The current version of AI Actuarial Assistant (beta) was built in a short amount of time to lay the groundwork for this article. Given the novelty of the idea and the relatively quick development time, there is a lot of unexplored potential in using AI to generate actuarial exam study material, particularly in the topics of prompt design and fine-tuning. I look forward to sharing progress on these two topics in a future blog post.

Conclusion

AI has the potential to enhance the studying experience for actuarial exam candidates. We presented examples in which the model explains existing solutions, writes new practice problems, and stores responses in a central database for future training. The technology is still new, so it will take time to figure out how to best produce reliable and useful results.

The vast majority of actuarial exam questions are in print/PDF form or behind paywalls, so they are not easily accessible to OpenAI's core training model. Since actuarial exams test candidates on a relatively narrow and niche range of topics, I believe the real value in AI integration in the next few years will be derived from the ability to procure high-quality data, process that data, and train a curated model for solving actuarial exam questions. Given the heavy focus on math, an added challenge will be working with LaTeX, for both supplying input and processing output. AI Actuarial Assistant is just the first step in integrating AI with preparing for actuarial exams.

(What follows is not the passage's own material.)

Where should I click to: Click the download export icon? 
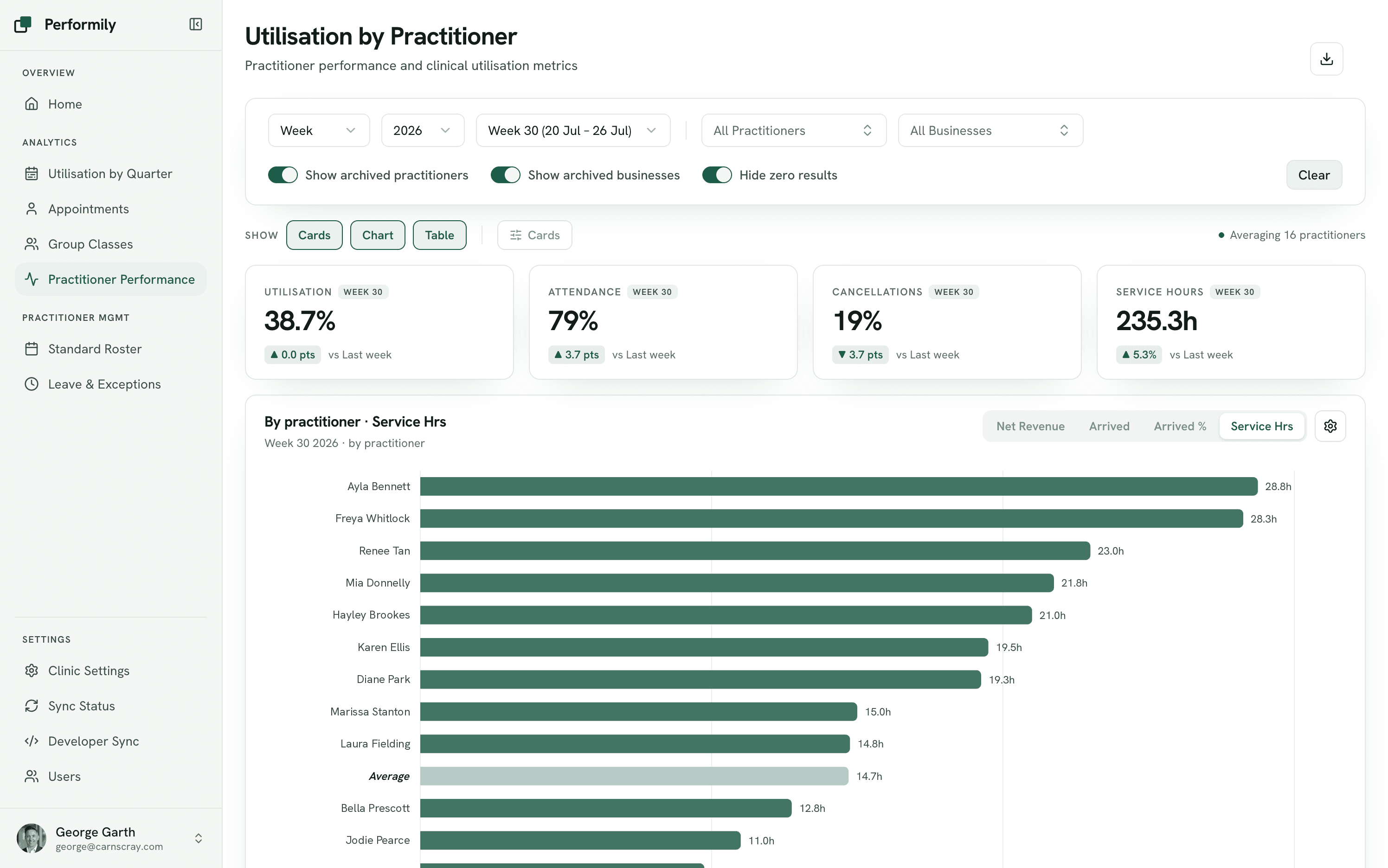tap(1326, 58)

AI is here to stay, and can only improve with time. OpenAI's gpt-3.5-turbo is the latest installment in a rapidly evolving series of LLMs, with each model being a massive improvement upon the previous model. On January 30, 2023, ChatGPT was upgraded with improved factuality and mathematical capabilities. As recently as today, OpenAI announced GPT-4, its latest LLM. GPT-4 potentially addresses some of the limitations outlined in this article, particularly with math calculations.

There is also speculation of Wolfram|Alpha integrating their facts-based answer engine with an OpenAI LLM. This would considerably increase the useability of AI for solving actuarial exam questions, since a main limitation with the current model is its inability to compute basic math equations.

With the right supervision and ecosystem, AI models and its implementations can evolve to provide tremendous value to students preparing for actuarial exams. We have barely begun to scratch the surface in this article. In the next part, we will expand on the topics covered here and discuss further developments with AI Actuarial Assistant.